BY JEFF TAYLOR | Whenever a terrorist attack hits there is a common refrain, “This was an attack on all of us, on our shared humanity.” While there may be some validity in such comments, there are occasions where certain communities are more directly targeted for acts of terror than others, often motivated by racial or religious divisions.
Violence against LGBTQ people is nothing new, having been present throughout our history, and recent large scale terrorist attacks in Paris, Orlando, New York City and New Jersey have a worrying connection to the community. Enough so that Donald Trump promised to protect the LGBTQ community in his speech at this year’s Republican National Convention, an unusual move for a Republican presidential nominee. It was a move praised by right-leaning LGBTQ individuals and derided as little more than anti-Muslim fear mongering by many who oppose him.

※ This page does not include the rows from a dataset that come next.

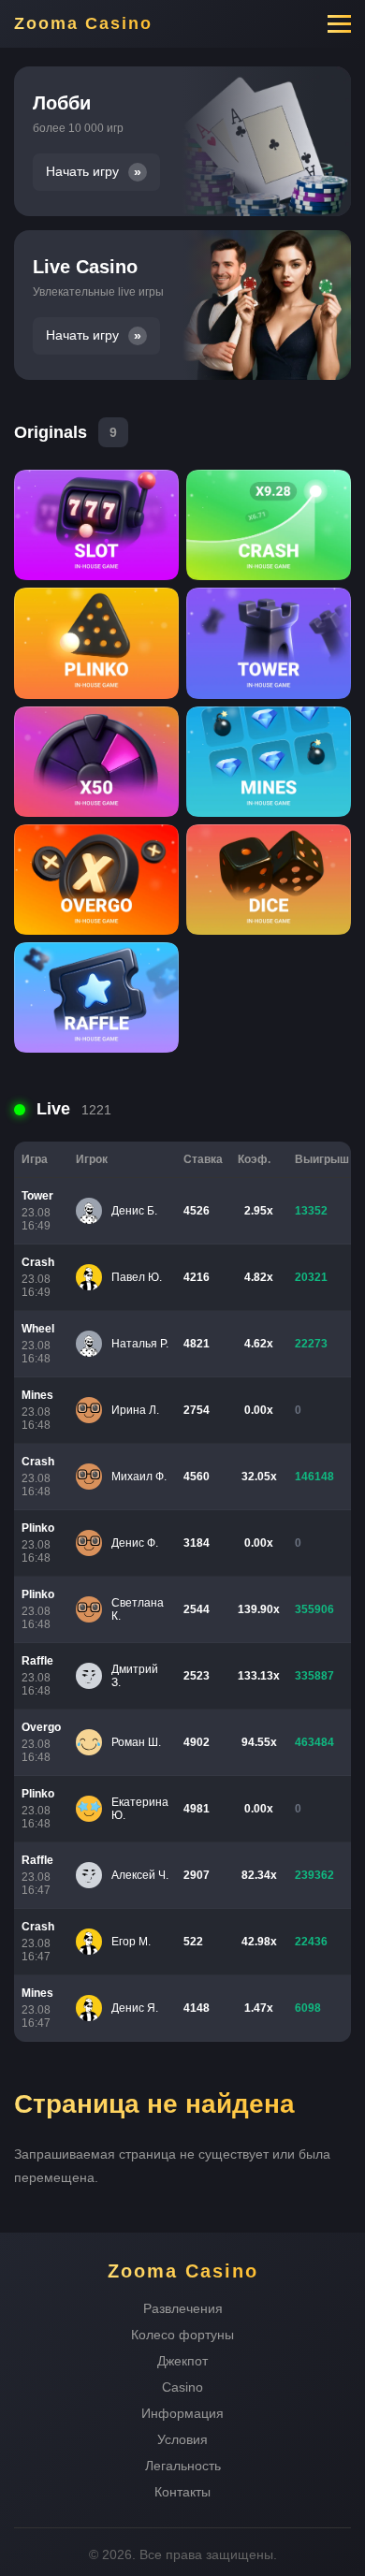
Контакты (182, 2491)
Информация (182, 2413)
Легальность (183, 2465)
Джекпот (182, 2360)
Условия (182, 2439)
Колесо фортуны (182, 2334)
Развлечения (183, 2308)
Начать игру (82, 172)
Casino (182, 2387)
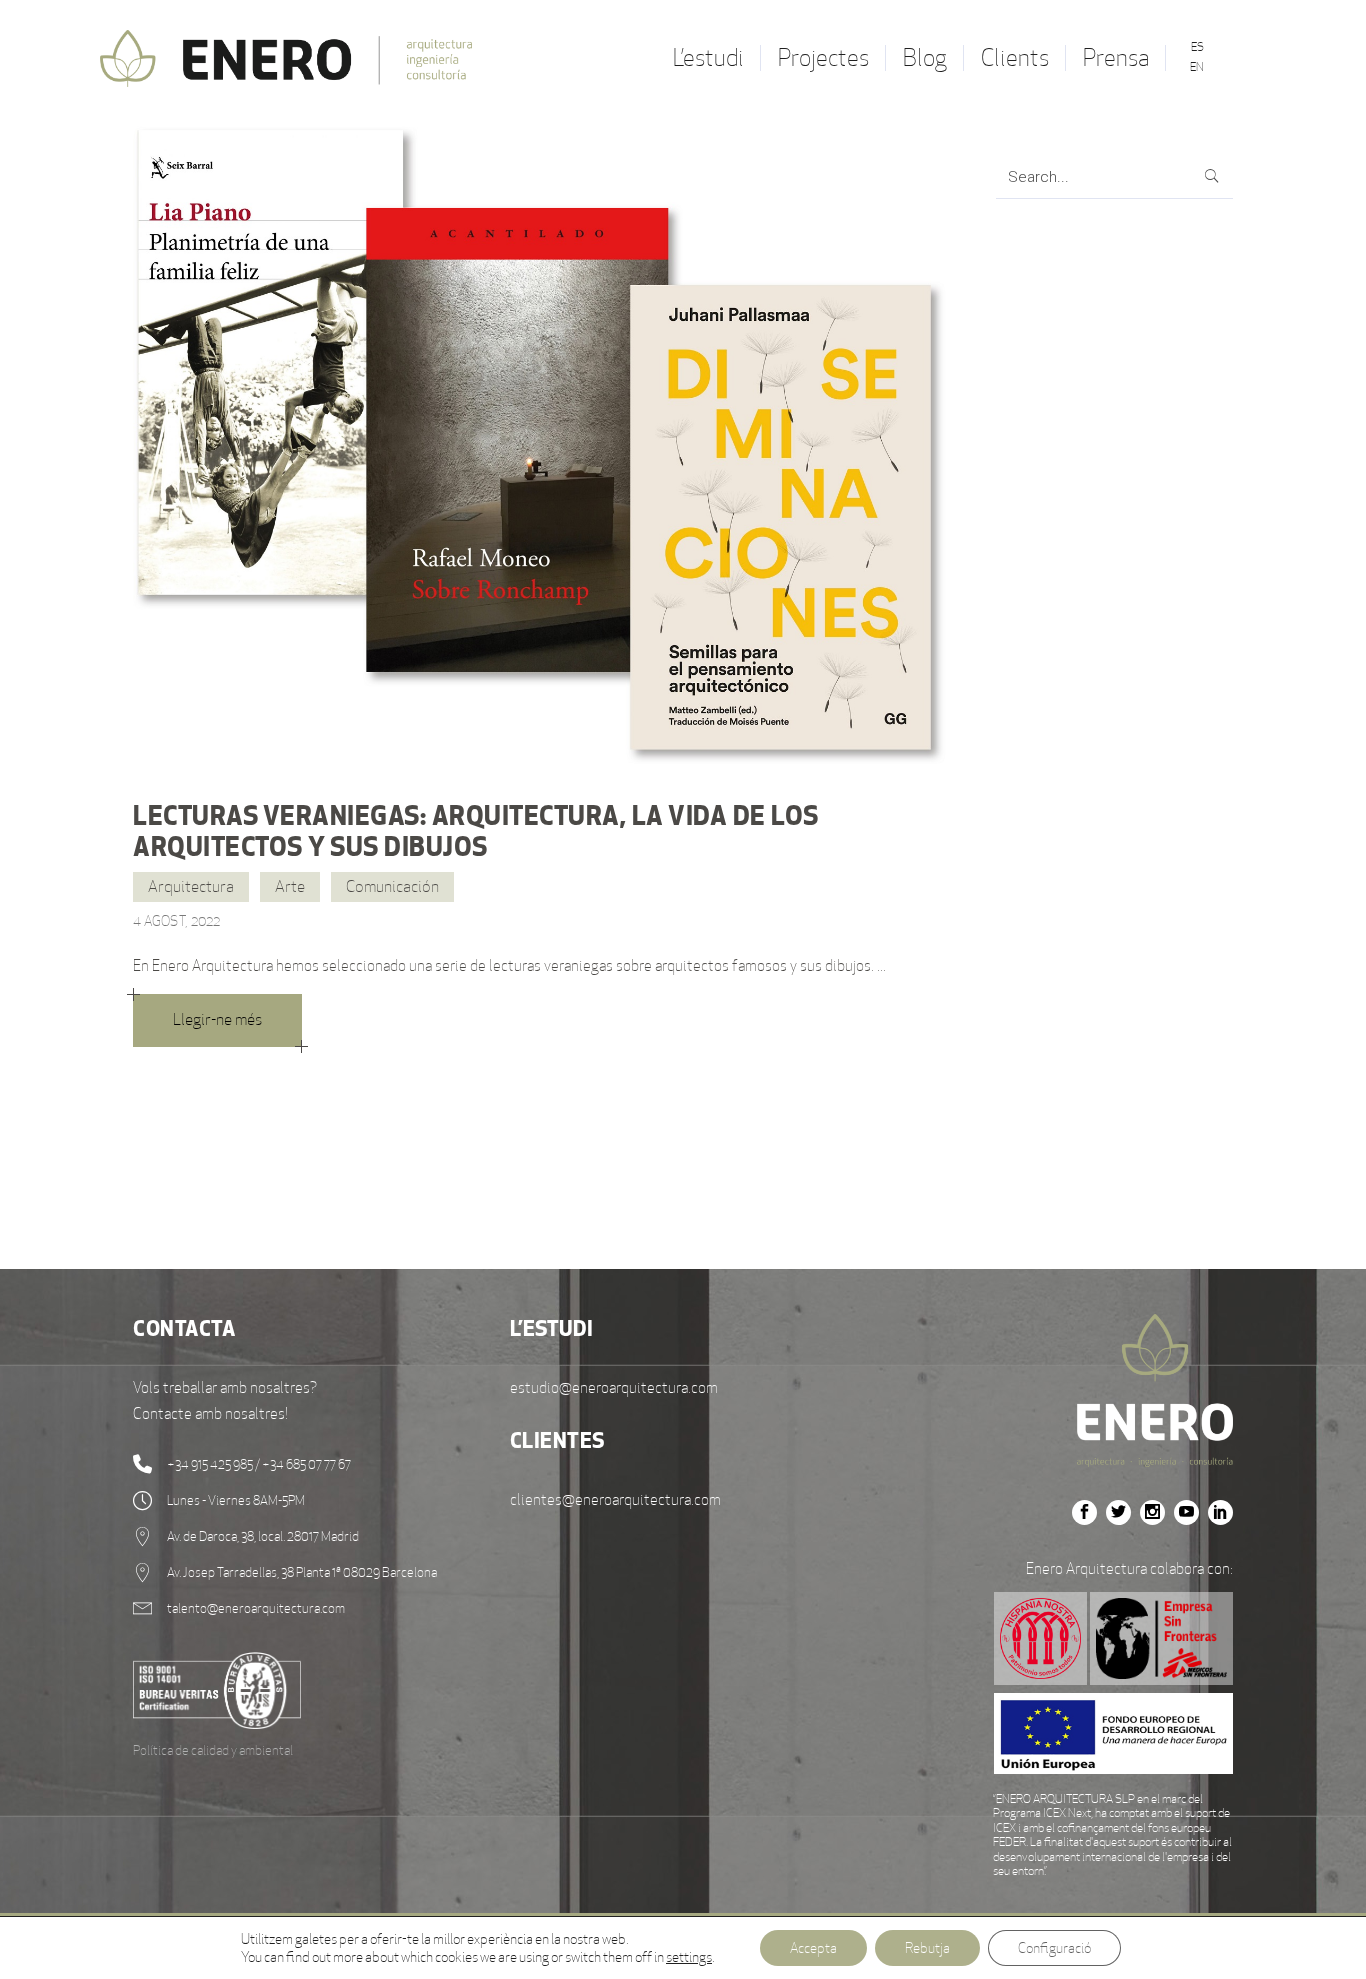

In the most recent attack, pipe bombs detonated or were discovered Sept. 17 – 19 in the New York metropolitan area, including one that exploded on West 23rd Street in the Chelsea neighborhood in Manhattan, which has long been a popular area among LGBTQ people. 31 people were injured.
Several other bombs were also discovered: one along the route of a U.S. Marine charity run in Seaside Park, New Jersey, and multiple ones found inside a suspicious package at the Elizabeth train station, also in New Jersey.
Bombing suspect Ahmad Khan Rahami was captured by police after a shootout and has been charged with five counts of attempted murder of a law enforcement officer, second-degree unlawful possession of a weapon, and second-degree possession of a weapon for an unlawful purpose.
His young daughter’s mother told Fox News that he hated gay people and often railed against America and Western civilization.
While he has not been linked to a terror cell, authorities say was motivated and inspired by the views of al-Qaeda founder Osama bin Laden and al-Qaeda chief propagandist Anwar al-Awlaki.
Al-Qaeda affiliated group Ansar Al Islam claimed responsibility for the killing of Xulhaz Mannan, a Bangladeshi gay rights campaigner and editor of the country’s first and only LGBTQ magazine, and his friend, actor Mahbub Rabbi Tonoy, which occurred in April. The terrorist group called them “the pioneers of practicing and promoting homosexuality in Bangladesh.”
Orlando mass shooter Omar Mateen, responsible for the deaths of 49 people, with another 53 wounded, had claimed allegiance to everyone from al-Qaeda to Hezbollah to ISIS, seemingly unaware of the conflict between Hezbollah and ISIS.
The shooting took place on June 12, 2016, at the LGBTQ nightclub Pulse, but it remains unclear if he chose the club specifically because of its clientele. He posted to Facebook prior to the shooting criticizing the “filthy ways of the West,” but appears not to have made any specific claims against LGBTQ people. He also criticized U.S. airstrikes for killing “innocent women and children,” adding, “America and Russia stop bombing the Islamic state.”
It was rumored that Mateen was himself gay, bisexual or curious, with many saying they had seen him at Pulse, and some claiming to have had contact with him on gay and bi dating apps, such as Grindr. One man went so far as to claim he had an ongoing sexual relationship with Mateen. The FBI found no validity to any of those claims.
His father, Mir Seddique, does not believe his son was gay, and said that he had gotten angry when he saw two men kissing in public. After the shooting, Seddique said in an online video, “In this month of Ramadan, the gay and lesbian issue is something that God will punish,” adding that “the servants of God shouldn’t have anything to do with it.”
A handful of Christian preachers in the U.S. praised the Pulse shooting because the victims were members of the LGBTQ community, including Roger Jimenez in Sacramento, Donnie Romero in Fort Worth and Steven Anderson in Tempe.
There has also been speculation on the sexual orientation of one of the terrorists believed responsible for the November 13, 2015 Paris attacks, Salah Abdeslam. Abdeslam, who escaped after the attacks, which left 130 dead and another 368 injured, and was captured after four months on the run, is rumored to have frequented gay bars.
“We had him down as a rent boy, he was always hanging out with that kind of crowd,” the bartender of a club supposedly visited by Abdeslam, told the Sunday Times.
ISIS, which routinely throws men suspected of being gay or bisexual from buildings, has claimed responsibility for the attack.
ISIS said the attacks were retaliation for French airstrikes on ISIS targets in Syria and Iraq.
Meanwhile, in ten countries terrorism isn’t even required for the killing of gay people, as they have instituted laws imposing the death penalty for homosexuality. They are: Yemen, Iran, Mauritania, Nigeria, Qatar, Saudi Arabia, Afghanistan, Somalia, Sudan, and United Arab Emirates.